[MATERIALS PROVIDED]
____

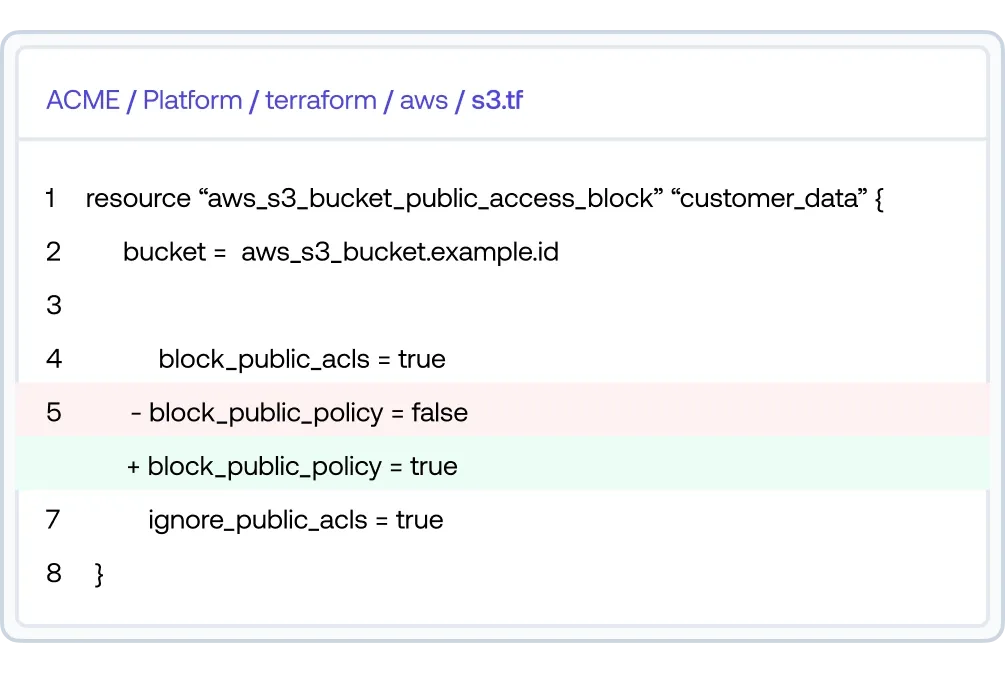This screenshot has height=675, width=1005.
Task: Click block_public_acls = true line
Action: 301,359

____

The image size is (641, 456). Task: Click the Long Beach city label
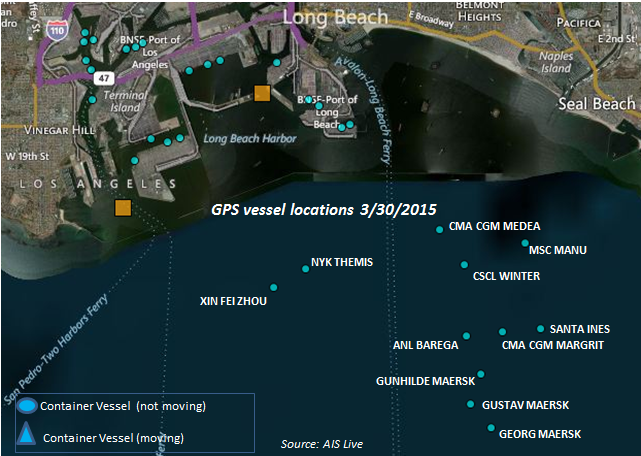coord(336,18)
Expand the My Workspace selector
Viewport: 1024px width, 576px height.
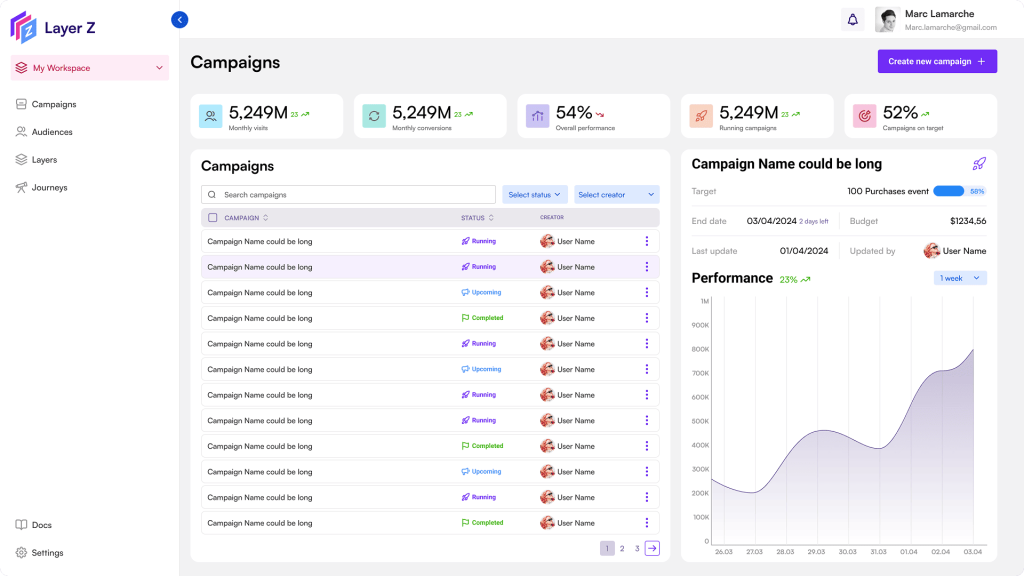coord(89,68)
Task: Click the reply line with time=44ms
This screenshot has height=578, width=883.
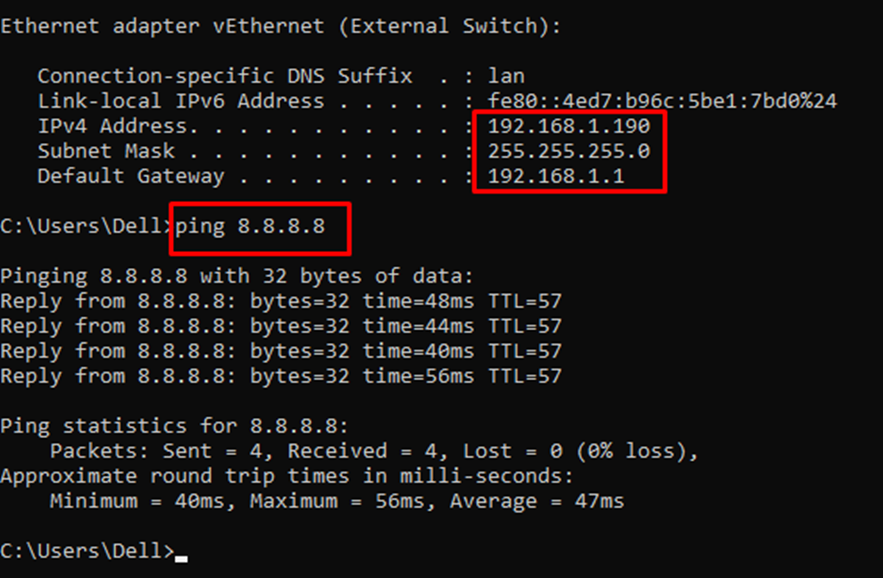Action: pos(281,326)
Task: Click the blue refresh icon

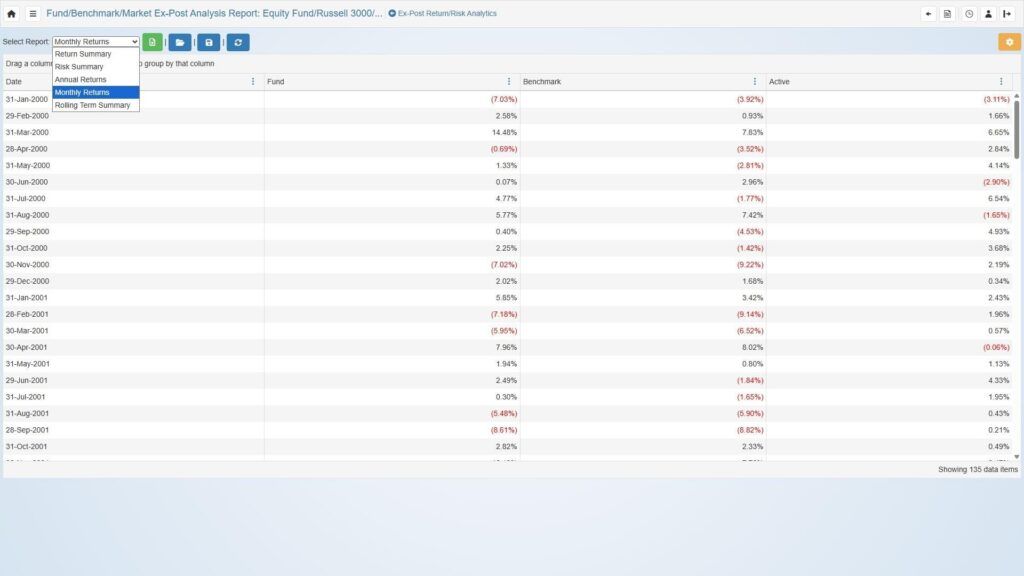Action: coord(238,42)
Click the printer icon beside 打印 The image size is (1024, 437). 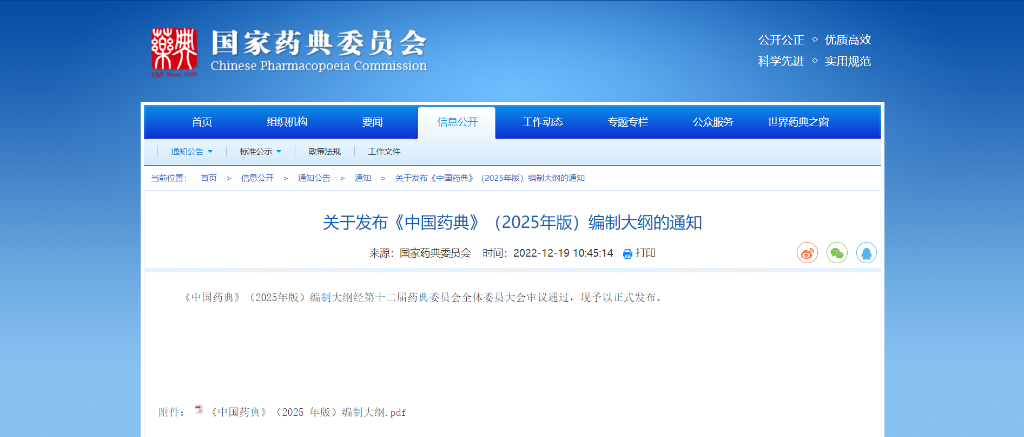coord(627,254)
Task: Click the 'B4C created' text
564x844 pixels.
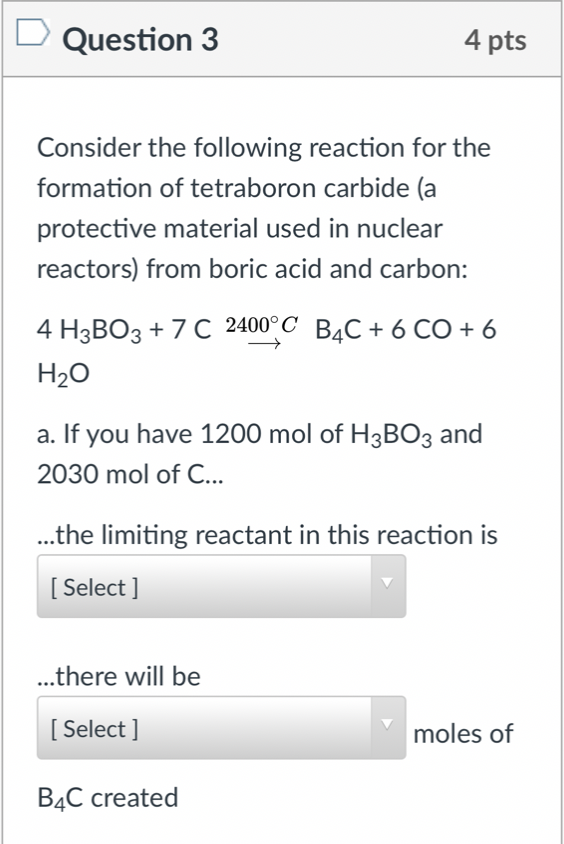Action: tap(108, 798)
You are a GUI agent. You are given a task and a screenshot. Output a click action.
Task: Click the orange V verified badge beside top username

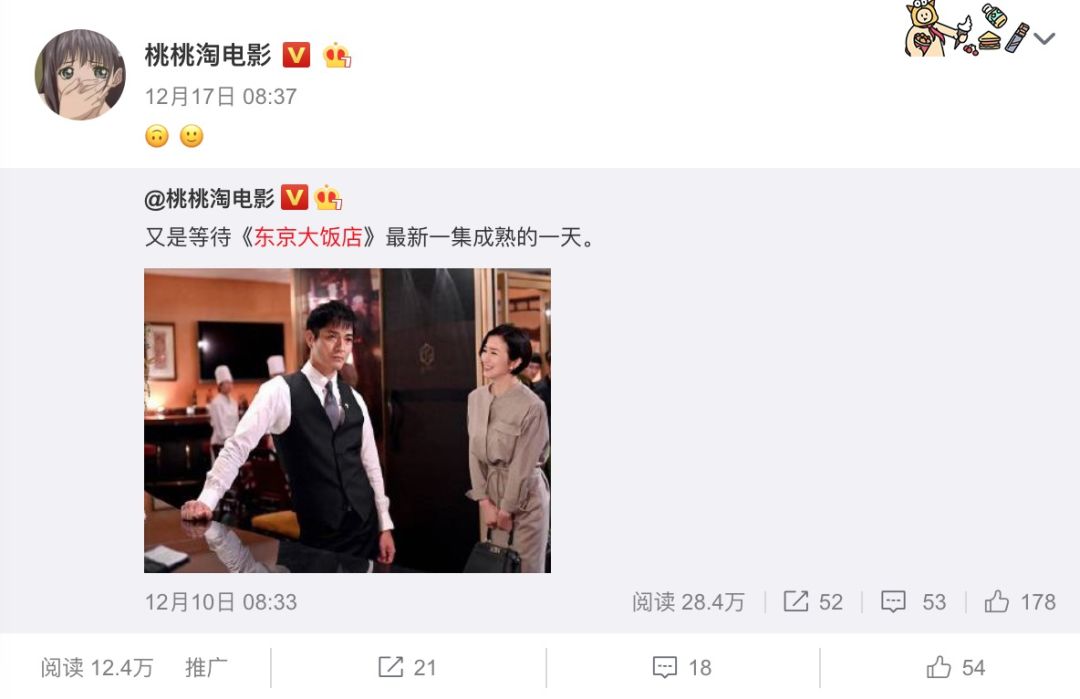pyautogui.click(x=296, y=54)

____

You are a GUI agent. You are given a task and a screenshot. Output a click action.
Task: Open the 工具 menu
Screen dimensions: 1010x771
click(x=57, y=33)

____

[WORK INSTRUCTIONS] Only one stretch of the data is wanted: write out exactly the lines from the one holding "The image size is (641, 456)." through the one holding "Task: Click the reply line with time=44ms", both included, without the pictures.

[YOUR SOLUTION]
The image size is (641, 456). Task: Click the Long Beach city label
coord(336,18)
Expand the My Workspace selector
Viewport: 1024px width, 576px height.
coord(89,68)
Task: Click the reply line with time=44ms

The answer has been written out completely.